There are other examples. As for the Apostles, below is a summary of various traditions involving the manner of death for the Apostles. For convenience, the Apostles are listed in the same order in which they appear in Leonardo's famous painting, The Last Supper:
There is a non-Biblical document called the "Martyrdom of Bartholomew," which claims that Bartholomew was martyred by King Astyages in Armedia:
"And when he had thus spoken, the king was informed that this god Baldad and all the other idols had fallen down, and were broken in pieces. Then the king rent the purple in which he was clothed, and ordered the holy apostle Bartholomew to be beaten with rods; and after having been thus scourged, to be beheaded." - Martyrdom of Bartholomew.
Bartholomew was one of the Twelve Apostles and is mentioned in the Bible's New Testament, in Matthew 10:3; Mark 3:18; Luke 6:14; and Acts 1:13.
According to Eusebius, Christian writer who lived during the 4th Century of this era (about 1600 years ago), Bartholomew traveled to India to preach to the people there, leaving behind a copy of the Gospel of Matthew: "Pantaenous is said to have gone among the Indians where a report is that he discovered there the Gospel according to St. Matthew among some who knew Christ; Bartholomew, one of the Apostles had preached to them and had left them the writings of St. Matthew in Hebrew letters."
James son of Alphaeus
James son of Alphaeus, according to Foxs' Book of Martyrs, was beaten, stoned and clubbed to death.

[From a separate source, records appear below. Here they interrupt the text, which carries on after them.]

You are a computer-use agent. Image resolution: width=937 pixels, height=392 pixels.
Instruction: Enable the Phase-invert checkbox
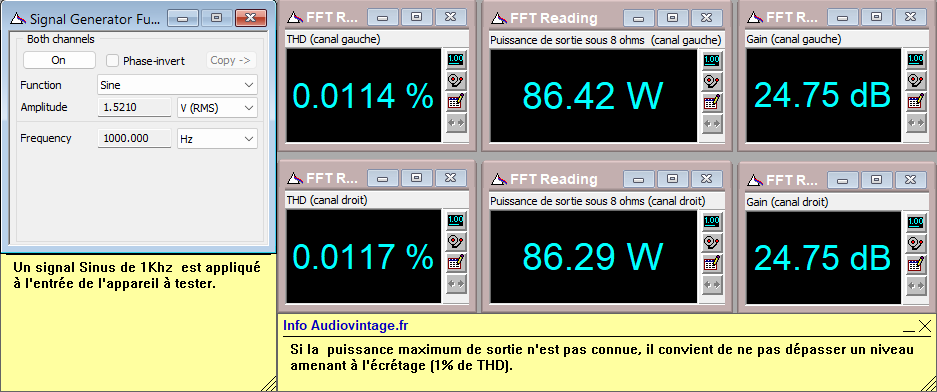[112, 60]
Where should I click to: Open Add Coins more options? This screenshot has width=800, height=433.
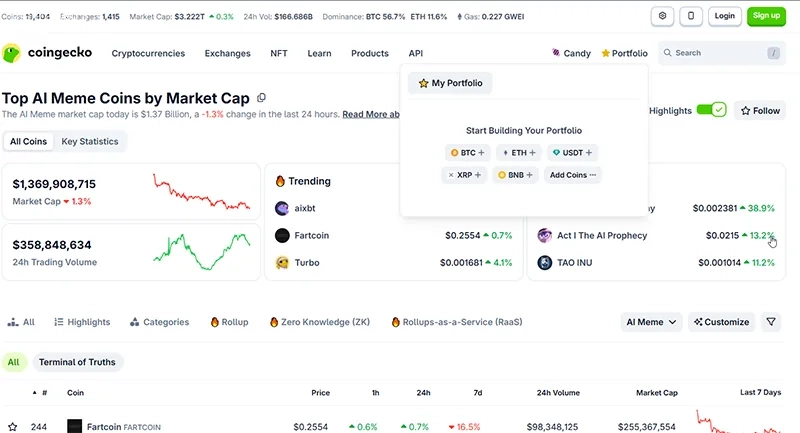(x=572, y=175)
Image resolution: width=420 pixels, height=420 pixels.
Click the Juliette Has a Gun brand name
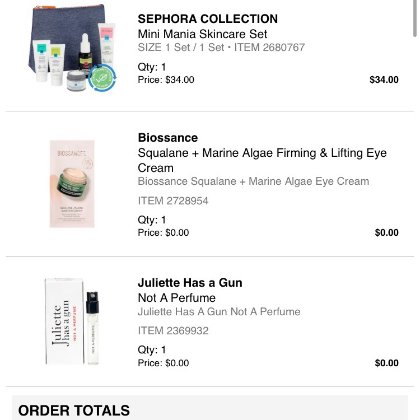coord(190,283)
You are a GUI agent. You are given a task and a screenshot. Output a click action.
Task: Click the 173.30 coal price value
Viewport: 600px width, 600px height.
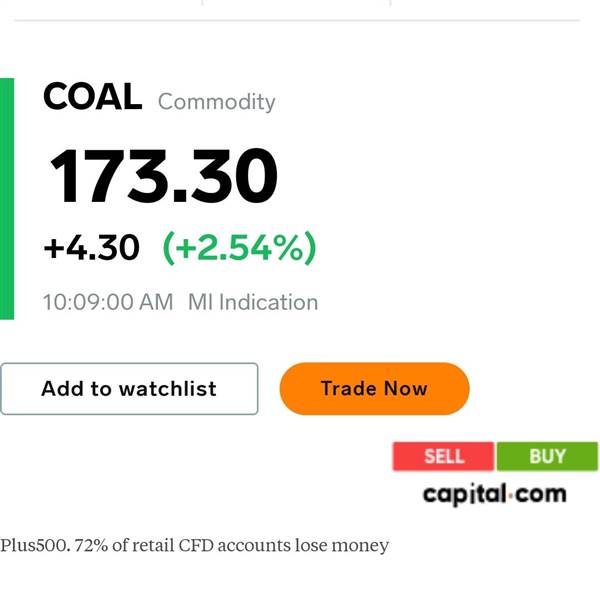click(x=163, y=176)
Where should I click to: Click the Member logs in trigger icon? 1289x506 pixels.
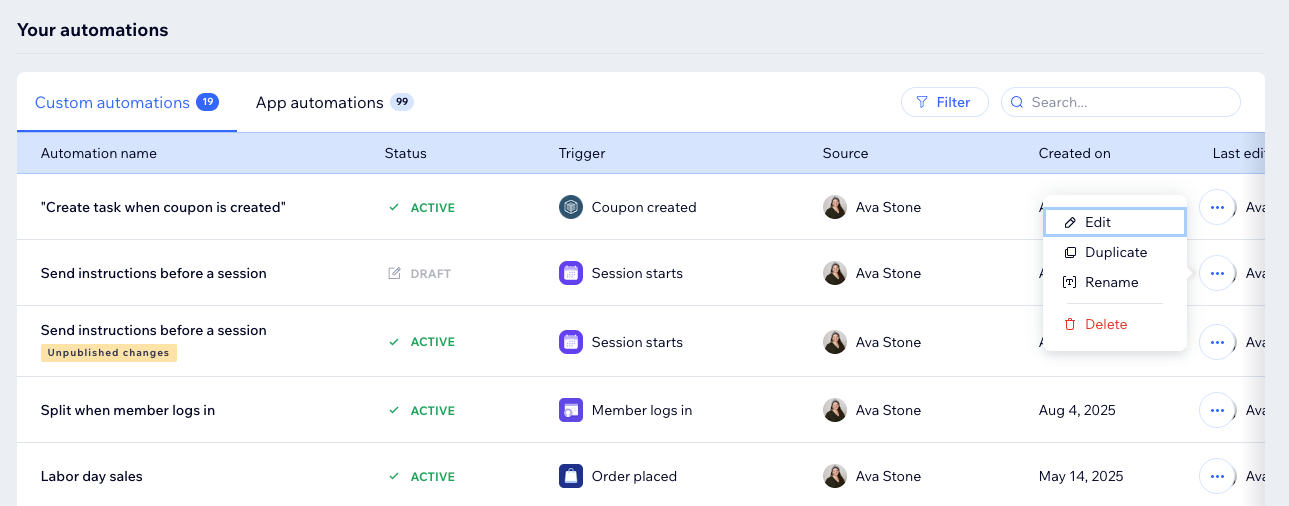click(570, 410)
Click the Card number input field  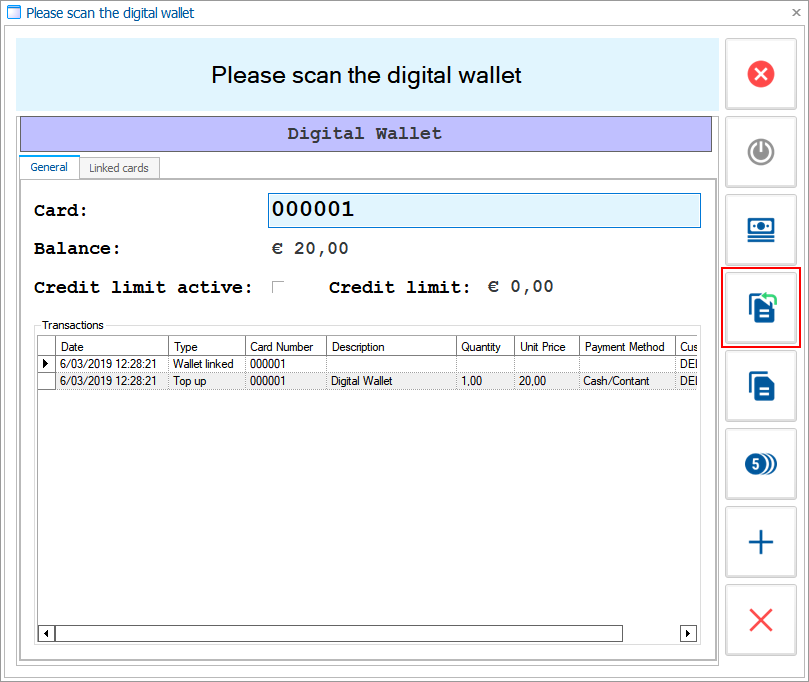pos(484,210)
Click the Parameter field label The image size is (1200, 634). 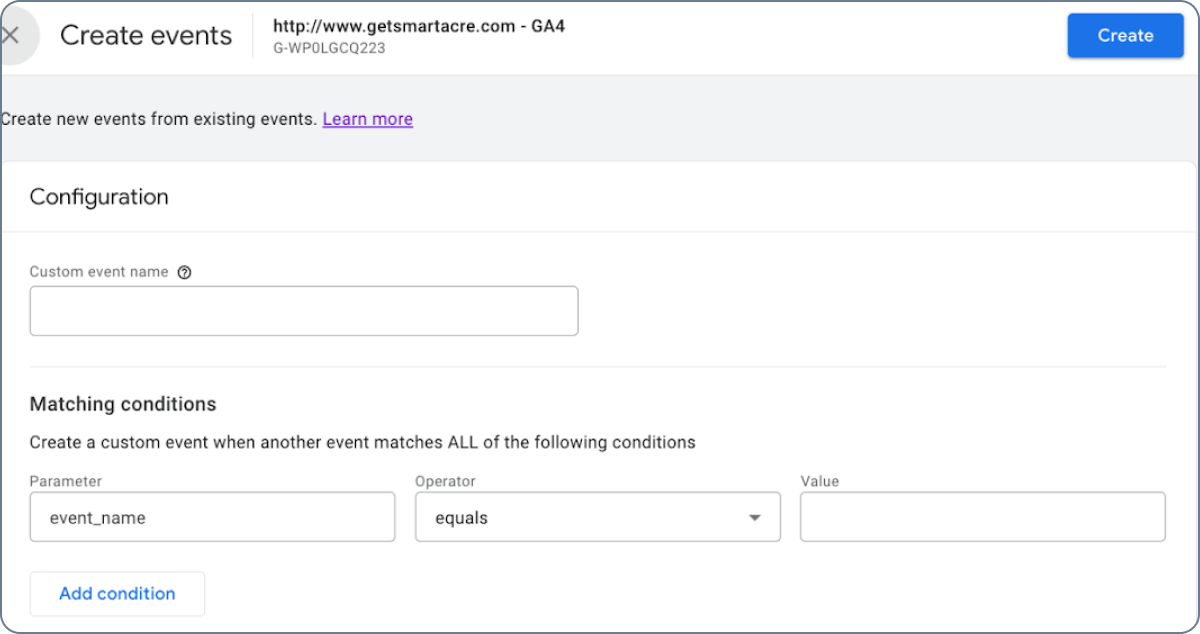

Andrew might have been martyred in Achaia or Patrae, both of which are places in the western part of Greece. According to the Catholic Encyclopedia, "It is generally agreed that he was crucified by order of the Roman Governor, Aegeas or Aegeates, at Patrae in Achaia, and that he was bound, not nailed, to the cross, in order to prolong his sufferings. The cross on which he suffered is commonly held to have been the decussate cross, now known as St. Andrew's, though the evidence for this view seems to be no older than the fourteenth century. His martyrdom took place during the reign of Nero, on 30 November, A.D. 60); and both the Latin and Greek Churches keep 30 November as his feast."
It is believed that Peter was crucified upside down in Rome during the 60s.

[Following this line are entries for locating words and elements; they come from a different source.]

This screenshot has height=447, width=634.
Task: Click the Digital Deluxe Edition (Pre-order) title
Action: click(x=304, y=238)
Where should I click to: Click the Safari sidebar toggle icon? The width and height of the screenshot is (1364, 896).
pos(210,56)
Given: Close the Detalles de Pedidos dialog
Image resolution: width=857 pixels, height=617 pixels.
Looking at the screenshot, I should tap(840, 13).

Judas Iscariot was not a martyr. He killed himself after betraying Jesus.
John is believed to have died of natural causes, and he might have been the only Apostle to have done so.
Jesus was falsely accused by local religious leaders and crucified by the Romans. He was resurrected, meaning he returned to life.
Thomas was killed with a spear, according to Foxs' Book of Martyrs: "Called Didymus, preached the Gospel in Parthia and India, where exciting the rage of the pagan priests, he was martyred by being thrust through with a spear."
James son of Zebedee
The martyrdom of James son of Zebedee is recorded in the New Testament of the Bible, in Acts 12:1-2. He was executed, with a sword, by order of King Herod Agrippa I in the year 44 AD:
It was about this time that King Herod arrested some who belonged to the church, intending to persecute them. He had James, the brother of John, put to death with the sword. - Acts 12:1-2.
We also learn in Acts, chapter 12, that King Herod Agrippa I also imprisoned Peter for a while.
Philip was crucified, according to Foxs' Book of Martyrs: "He labored diligently in Upper Asia, and suffered martyrdom at Heliopolis, in Phrygia. He was scourged, thrown into prison, and afterwards crucified, A.D. 54."
Matthew was killed with a spear, according to Foxs' Book of Martyrs: "The scene of his labors was Parthia, and Ethiopia, in which latter country he suffered martyrdom, being slain with a halberd in the city of Nadabah, A.D. 60."
Jude was crucified, according to Foxs' Book of Martyrs: "The brother of James, was commonly called Thaddeus. He was crucified at Edessa, A.D. 72."
Simon was crucified, according to Foxs' Book of Martyrs: "Surnamed Zelotes, preached the Gospel in Mauritania, Africa, and even in Britain, in which latter country he was crucified, A.D. 74."